What is Familial Hypercholesterolemia?
FH is the most common inherited metabolic disorder, occurs in 1 out of 250 people and can lead to aggressive and premature cardiovascular disease.
People with FH are born with very high LDL cholesterol levels. More specifically the levels of "bad" (LDL) cholesterol are 2 or 3 times higher in HeFH (omozygus) patients and 6 or 8 times in eterozygus (HoFH), in comparison with non FH patients.
Although diet and lifestyle are important, they are not the cause of high LDL. In FH patients, genetic mutations make the liver incapable of removing excess LDL. As a result the levels of LDL are very high. Over time excess "bad" (LDL) cholesterol stettles on heart and brain blodd vessels.
"Untreated FH patients have 20 times higher risk of developing premature coronary heart disease. By the age of 60, the risk of a cardiac event or early death is greater than 50% in men and 30% in women with FH.
There are two types of Familial Hypercholesterolemia. If you have inherited this genetic mutation from one parent, then you will have Heterozygous FH (HeFH). HeFH occurs in 1 out of 250 people. If you inherit FH from both parents, it is much more severe in its consequences.

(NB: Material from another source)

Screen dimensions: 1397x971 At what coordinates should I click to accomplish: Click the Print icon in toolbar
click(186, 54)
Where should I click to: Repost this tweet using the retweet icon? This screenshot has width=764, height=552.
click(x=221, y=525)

This form of FH is called Homozygous FH (HoFH). It is very rare, occurring in about 1 in 160,000 to one million people worldwide. HoFH leads to aggressive atherosclerosis. This process begins even before birth and evolves with a rapid pace. If left untreated, a heart attack or sudden death may occur even in adolescence.

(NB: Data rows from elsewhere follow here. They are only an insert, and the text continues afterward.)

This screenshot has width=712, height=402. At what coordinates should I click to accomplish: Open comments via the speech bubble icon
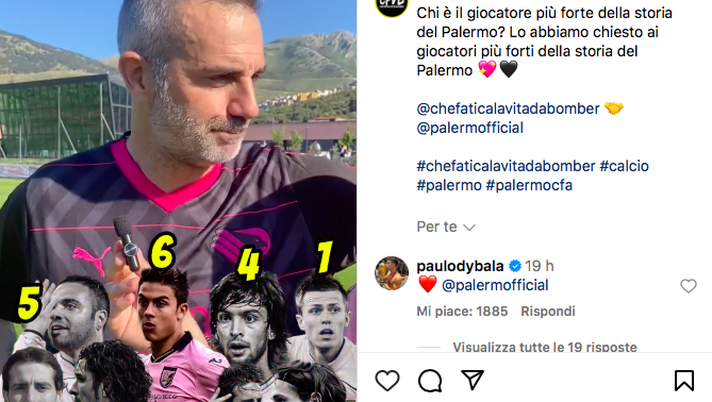pos(430,380)
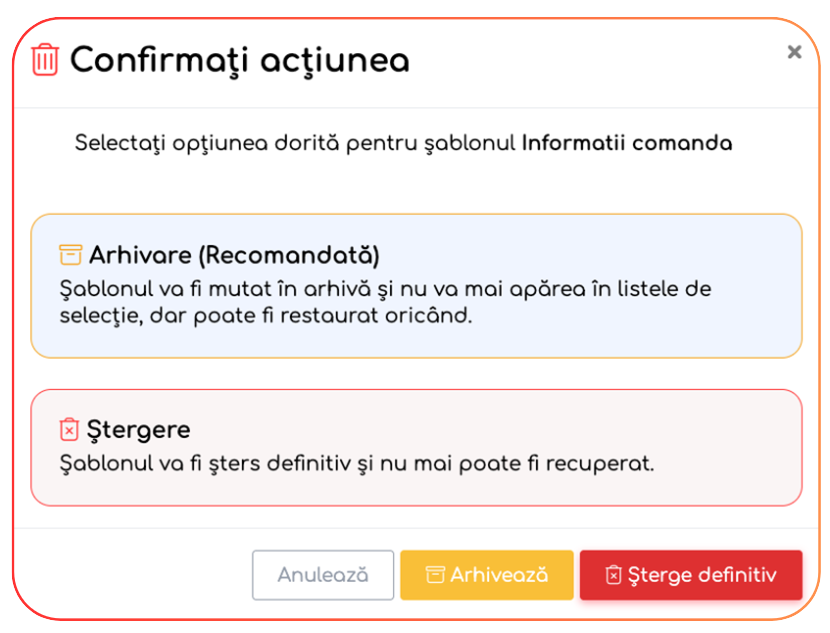830x633 pixels.
Task: Click the archive description about restoring anytime
Action: tap(264, 314)
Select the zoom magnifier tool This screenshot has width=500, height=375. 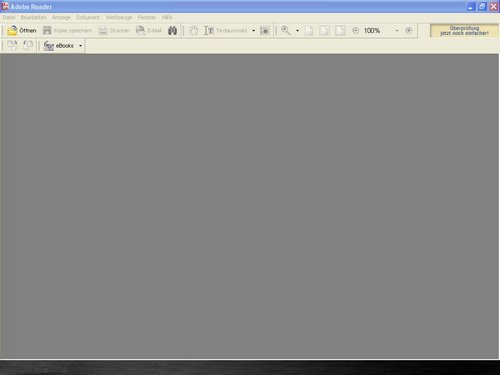(x=286, y=30)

Am I at risk of having Familial Hypercholesterolemia?
If you answer yes to any of the following questions, you need to discuss it with your physician:
Do you have high cholesterol?
Does high cholesterol (LDL > 190 mg/dL) run in your family?
Has anyone in your family had a heart attack, needed a stent or bypass surgery before 55-65 years of age?
Do you have a family history of early heart disease or death from cardiac events?
Do you have yellowish deposits around your eyes?
FH patients look and feal healthy
FH is a serious disorder. If left untreated, FH leads to premature heart disease. Unfortunately for most people with FH, until they experience a heart attack, there are few physical symptoms. Some people will develop cholesterol deposits in specific locations including: the Achilles tendons (the back of the ankle) and the tendons of the hands. These are called tendon xanthomas and can sometimes be hard to recognize.
Some people expose orange or yellow fatty deposits around their eyes called xanthelasmas. Cholesterol may also deposit in the form of a white ring covering cornea of the eye. This usually has the shape of a half moon but can also cover the eye.